» WHAT YOU HAVE TO DO: Collect every line below that contains the word "coordinates", and copy each one in full.

» SOURCE RECORDS:
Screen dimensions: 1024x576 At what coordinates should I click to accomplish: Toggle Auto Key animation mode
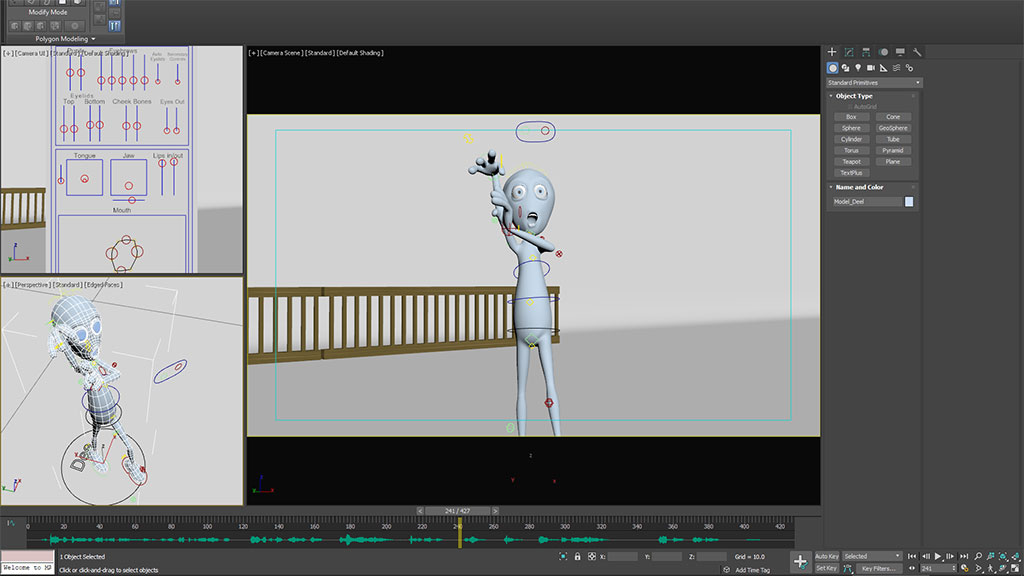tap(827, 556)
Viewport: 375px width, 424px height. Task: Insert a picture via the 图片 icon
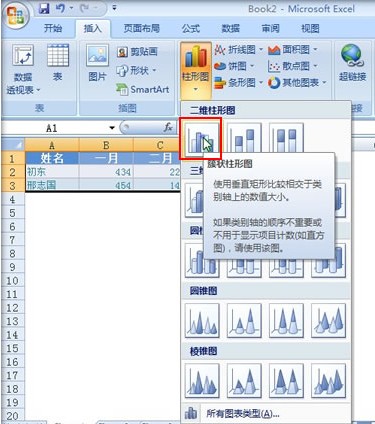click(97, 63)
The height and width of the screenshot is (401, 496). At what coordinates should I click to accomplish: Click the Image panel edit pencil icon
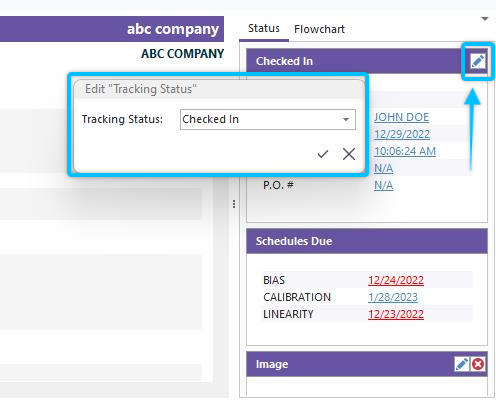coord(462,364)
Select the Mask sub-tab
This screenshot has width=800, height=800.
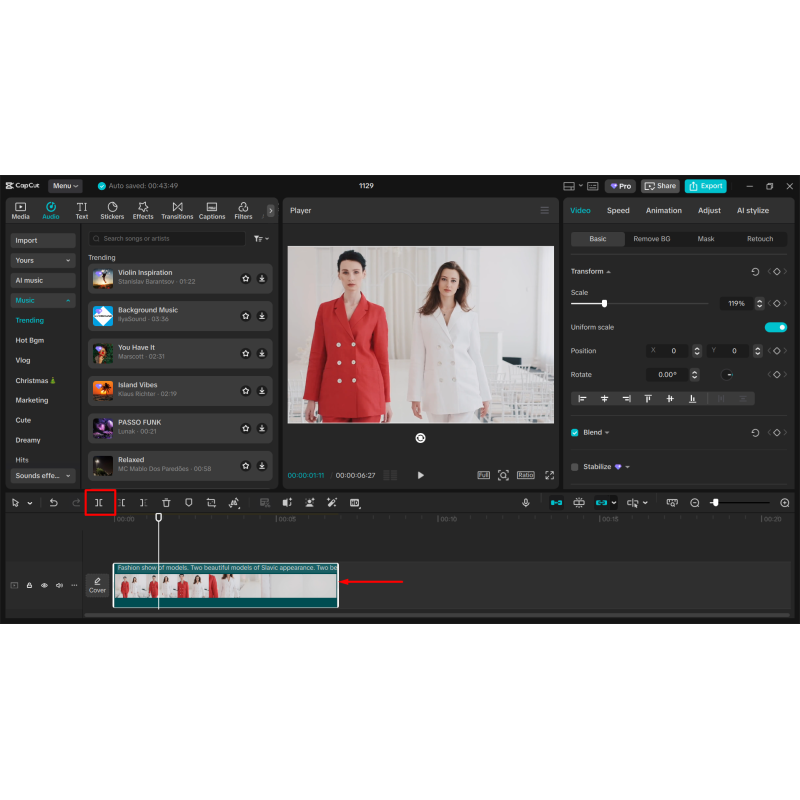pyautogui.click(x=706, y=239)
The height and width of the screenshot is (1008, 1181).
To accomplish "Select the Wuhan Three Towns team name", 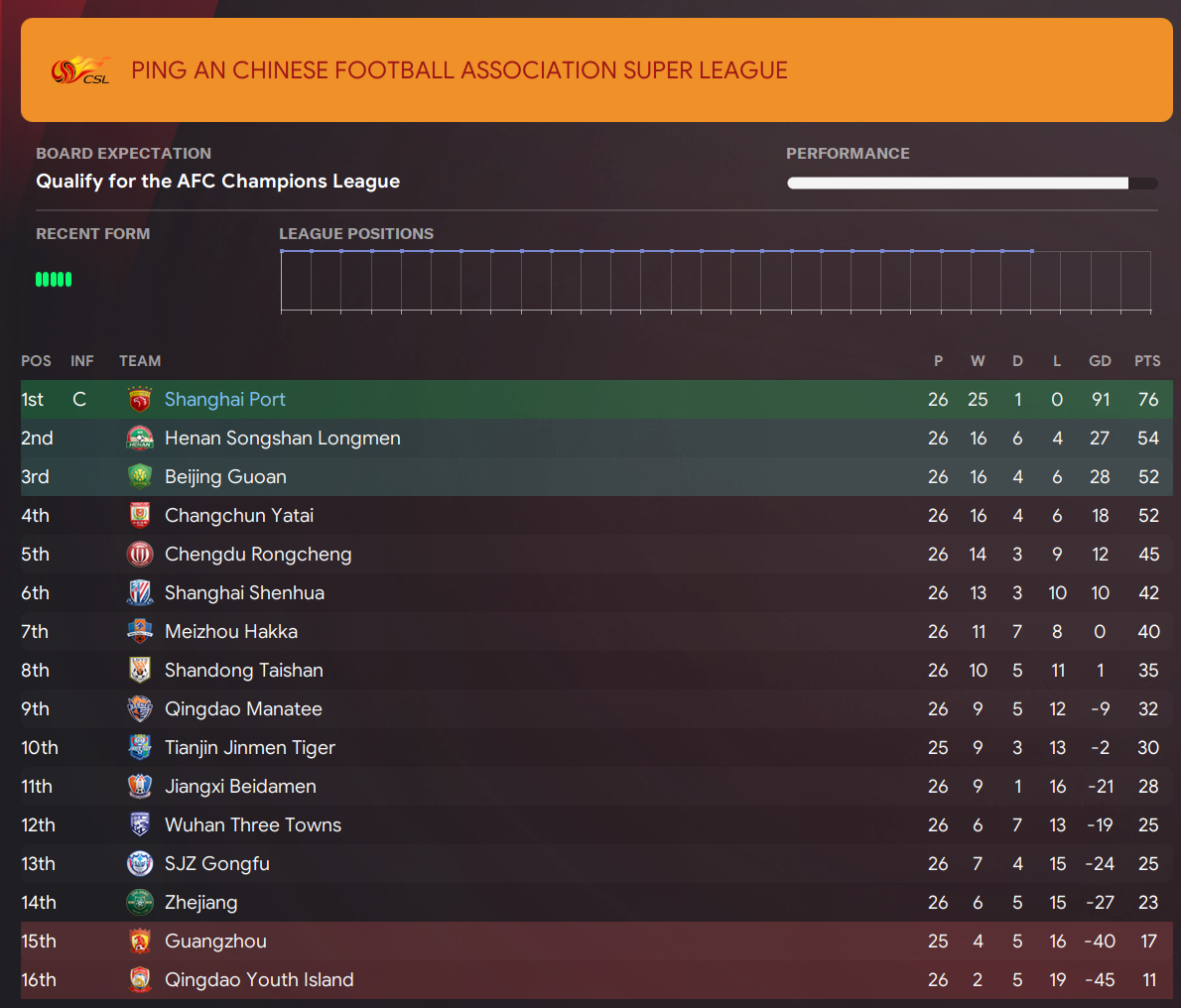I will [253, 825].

» RESULT FOR THIS TASK:
Screen dimensions: 1024x576 At what coordinates should I click to accomplish: Toggle Auto Key animation mode
The height and width of the screenshot is (401, 496). At what coordinates should I click to accomplish: Click the Image panel edit pencil icon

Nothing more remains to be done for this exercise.